Mammals from colder climates generally have shorter earlobes and limbs (extremities of the body) to minimize heat loss. Large earlobes and long limbs increase the surface area without changing the body volume. This is known as Allen’s rule. For instance, the polar fox, Vulpes lagopus (formerly called Alopex lagopus) has short extremities to minimize the heat loss from the body. In contrast, the desert fox has short extremities to minimize heat loss from the body. In contrast, the desert fox, Vulpes zerda, has large ear lobes and limbs to facilitate better heat loss from the body.

(c) Physiological adaptations: In most animals, all the physiological functions proceed ‘optimally’ in a narrow temperature range (in humans, it is 37°C). But there are microbes (archaebacteria) that flourish in hot springs and in some parts of deep seas, where temperatures far exceed 100°C. Many fish thrive in Antarctic waters where the temperature is always below zero. Having realized that the abiotic conditions of many habitats may vary over a time period, we now ask. How do the organisms living in such habitats manage stressful conditions?

One would expect that during the course of millions of years of their existence, many species would have evolved a relatively constant internal (within the body) environment. It permits all biochemical reactions and physiological functions to proceed with maximal efficiency and thus, enhance the overall fitness of the species. This constancy could be chiefly in terms of optimal temperature and osmotic concentration of body fluids. So the organism should try to maintain the constancy of its internal environment (homeostasis) despite varying external environmental conditions that tend to upset its homeostasis. This is achieved by the processes described below.

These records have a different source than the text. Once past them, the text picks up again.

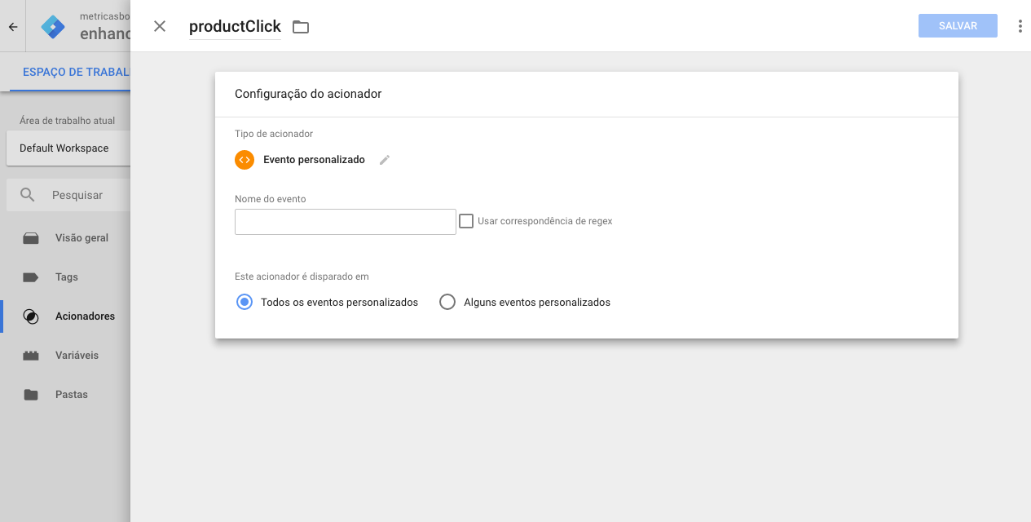Screen dimensions: 1031x522
Task: Enable Usar correspondência de regex checkbox
Action: pos(466,221)
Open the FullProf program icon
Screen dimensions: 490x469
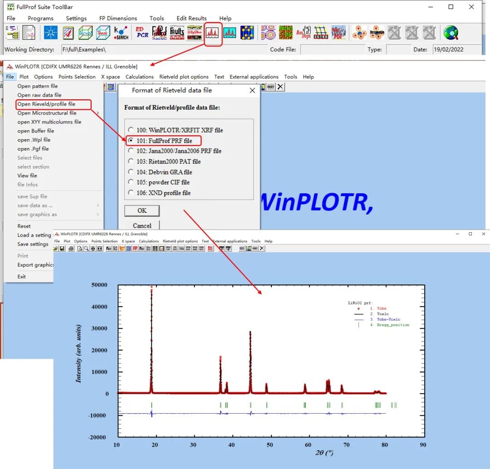[159, 33]
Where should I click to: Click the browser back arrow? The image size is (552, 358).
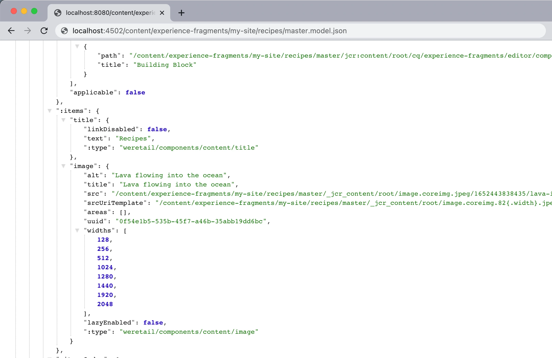11,31
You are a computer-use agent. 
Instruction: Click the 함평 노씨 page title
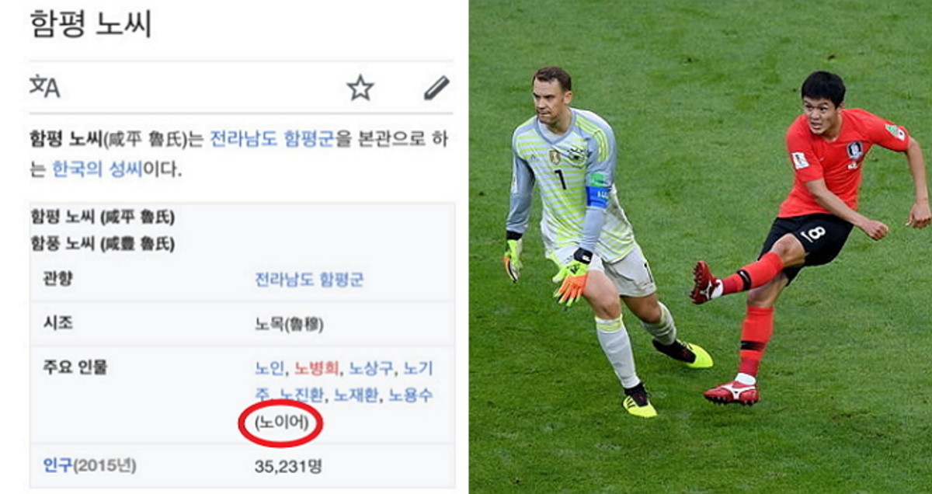tap(90, 24)
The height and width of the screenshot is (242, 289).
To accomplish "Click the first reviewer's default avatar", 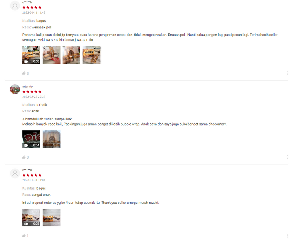I will tap(15, 6).
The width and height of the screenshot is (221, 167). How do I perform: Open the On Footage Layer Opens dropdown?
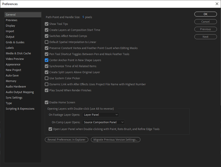101,114
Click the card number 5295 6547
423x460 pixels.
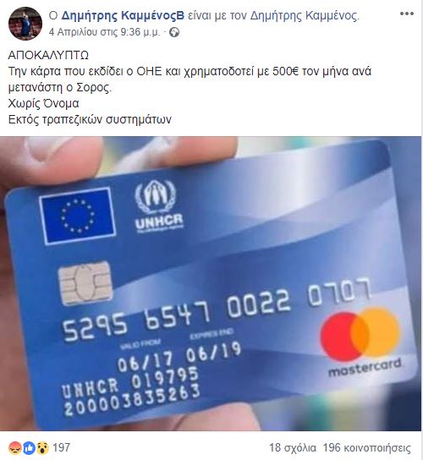[x=136, y=321]
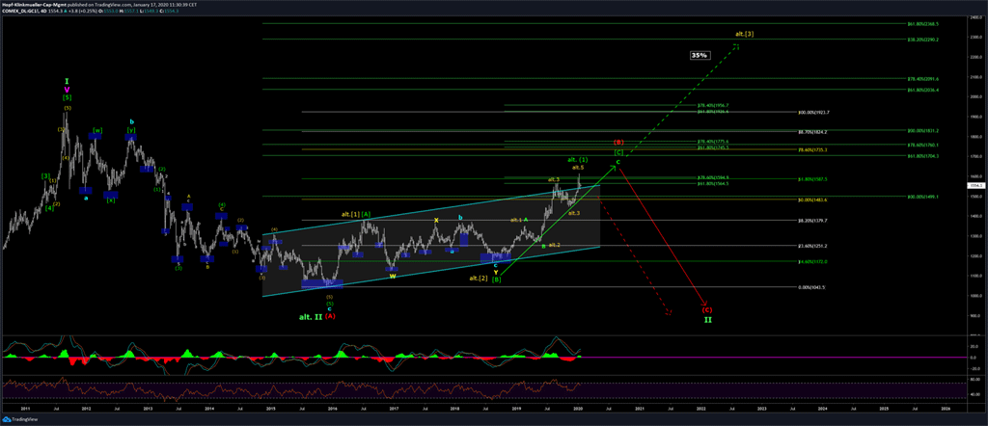
Task: Select the 61.80%(2368.5) Fibonacci level label
Action: [923, 24]
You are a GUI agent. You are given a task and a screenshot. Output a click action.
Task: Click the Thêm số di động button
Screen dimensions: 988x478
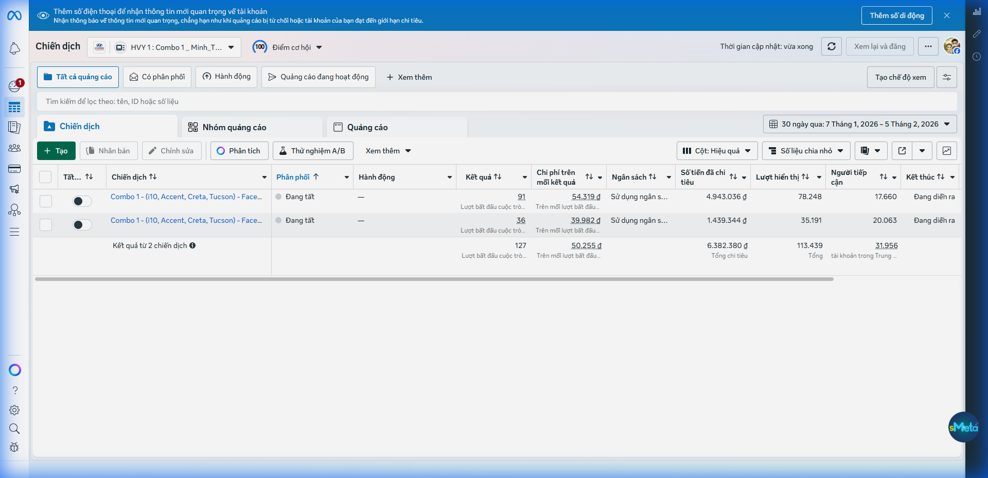(x=896, y=15)
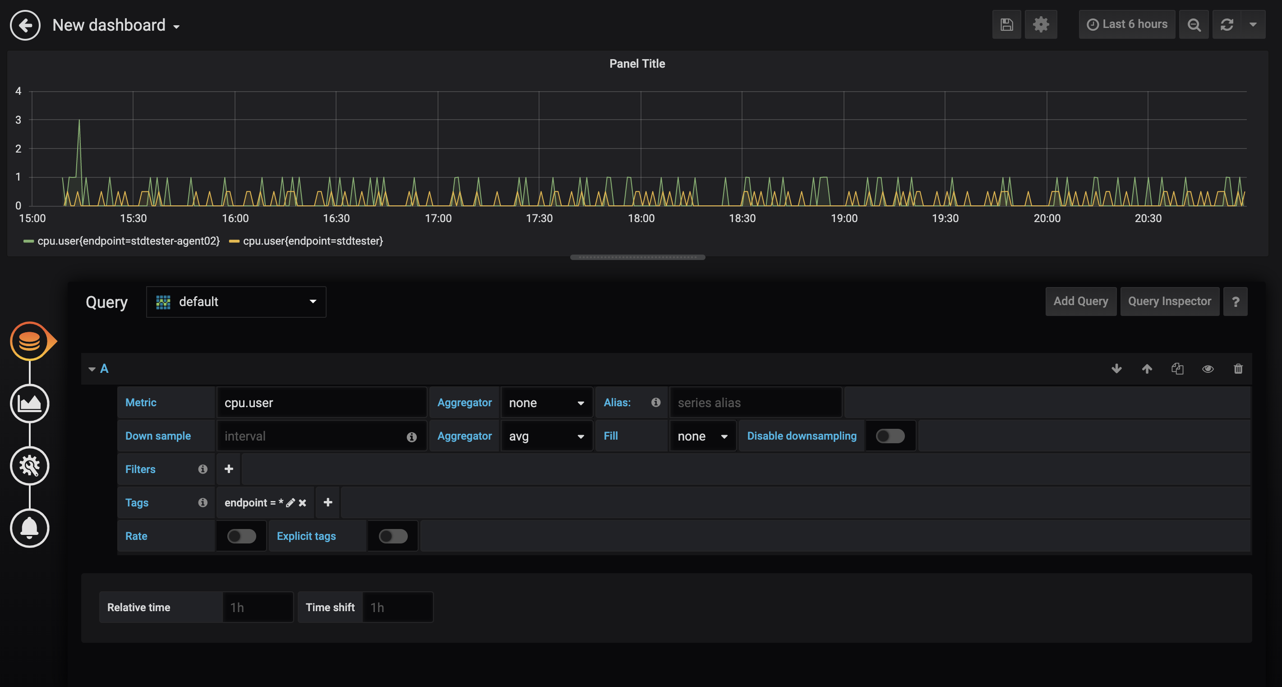Image resolution: width=1282 pixels, height=687 pixels.
Task: Click the Add Query button
Action: click(1080, 301)
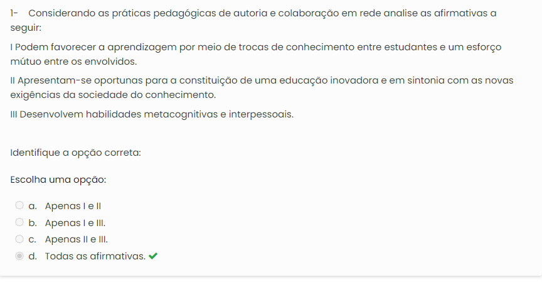Click the answer text "Apenas II e III."
The height and width of the screenshot is (282, 542).
tap(77, 239)
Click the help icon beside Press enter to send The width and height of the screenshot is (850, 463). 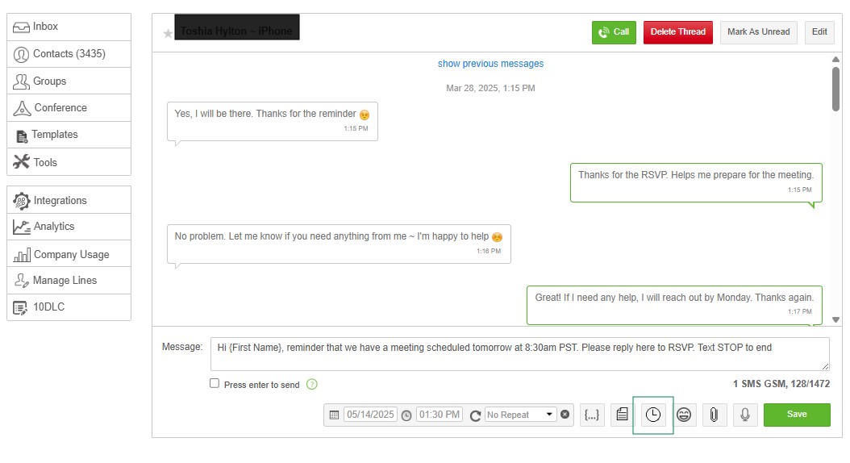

Thermal migration: The organism can move away temporarily from the stressful habitat to a more hospitable (comfortable) area and return when the stressful period is over. In human analogy comparison, this strategy is comparable to a person moving from Delhi to Shimla for the duration of summer. Many animals, particularly birds, during winter undertake long-distance migrations to more hospitable areas. Every winter, many places in India including the famous Keoladeo Ghana National Park (Formerly – Bharatpur bird sanctuary) in Rajastan and Pulicat Lake in Andhra Pradesh host thousands of migratory birds coming from Siberia and other extremely cold northern regions.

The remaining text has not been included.